L’objectif de ce mouvement est de contrer l’utilisation excessive de pesticides et d’engrais chimiques déjà amorcée à l’époque. Une attention toute particulière était déjà consacrée à l’alimentation en lien avec la santé ainsi qu’aux impacts catastrophiques de l’agriculture intensive sur les producteurs, qui devenaient alors totalement dépendants de l’industrie. Afin de bénéficier du label bio, de nombreuses règles telles que la fertilisation du sol et la protection des plantes doivent être assurées.

Et aujourd’hui ? 85% de français estiment important de développer l’agriculture bio

Parmi les français, 69% consomment bio pour leur santé, 61% pour protéger l’environnement et 60% pour une meilleure qualité et un meilleur goût.

Acheter bio provoque de nouvelles habitudes de consommation chez 57% d’adeptes : 66% achètent plus de produits de saison, 62% achètent plus de produits frais et enfin 53% évitent les pertes et le gaspillage alimentaire. Chiffres issus d’une étude réalisée en 2018 par l’Agence Bio.

Portés par la tendance « healthy », de nombreux régimes ayant pour but de protéger la nature ont également été démocratisés. De plus en plus de produits Bio sont apparus dans les paniers des consommateurs etd e nombreux commerces spécialisés se sont développés. Place aux Marchés bio, Biocoop, Bio c’bon, l’Eau Vive, Satoriz (…) et le retour des épiceries fines.

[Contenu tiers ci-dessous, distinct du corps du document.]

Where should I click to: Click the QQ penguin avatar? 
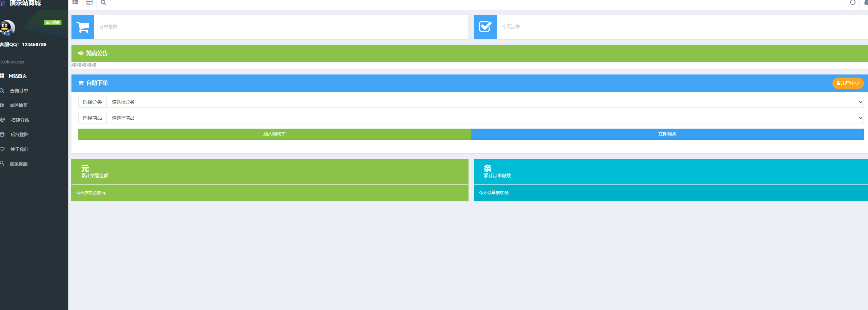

La grande distribution n’est pas en reste et les agricultures paient le prix fort

Dans cette totale euphorie du bio, la grande distribution n’a pas perdu le nord : immenses rayons bio, vente en vrac, ouverture de nouvelles enseignes avec l’appellation « bio » tel que « Le marché bio » pour Leclerc, « Naturalia » pour Monoprix et Casino, Carrefour bio, Coeur de nature et Auchanbio pour Auchan !

L’avalanche du bio a donné naissance à quelques non-sens, largement moqués sur Internet. En témoignent les photos de consommateurs montrant des pommes ou des bananes « bio » emballées individuellement dans des sachets plastiques.

Seulement le bio en mode intensif à forcément un prix, que paient, une fois de plus les agriculteurs. Devenue la catégorie socioprofessionnelle la plus à risque en France, la surmortalité par suicide chez les agriculteurs est aujourd’hui de 20 à 30% supérieure à la moyenne de la population. En 2016, le nombre de passages à l’acte a été multiplié par trois.

Depuis quelques années, le secteur agricole connaît des crises permanentes (chute du prix du lait, grippe aviaire, aléas climatiques, baisse des revenus, dégradation des conditions de vie et de travail…) et la détresse morale a gagné les campagnes. Près de 30 % des agriculteurs touchent environ 350 euros par mois, un revenu parmi les plus bas du pays. La pression sociale actuelle poussant les agriculteurs à passer au bio n’arrange rien. Mais ne nous leurrons pas, même les agriculteurs bio subissent la pression des distributeurs dont le modèle est basé sur des prix toujours plus cassés avec des marges toujours plus présentes.

Démocratisation du bio et fin du modèle

Avec la démocratisation du bio, des modifications structurelles s’imposent dans ce modèle qui touche à sa fin et un besoin de relations plus vertueuses se fait sentir. On entrevoit les signaux faibles d’un modèle collaboratif plus marqué entre trois parties prenantes que sont les agriculteurs, les distributeurs et les consommateurs.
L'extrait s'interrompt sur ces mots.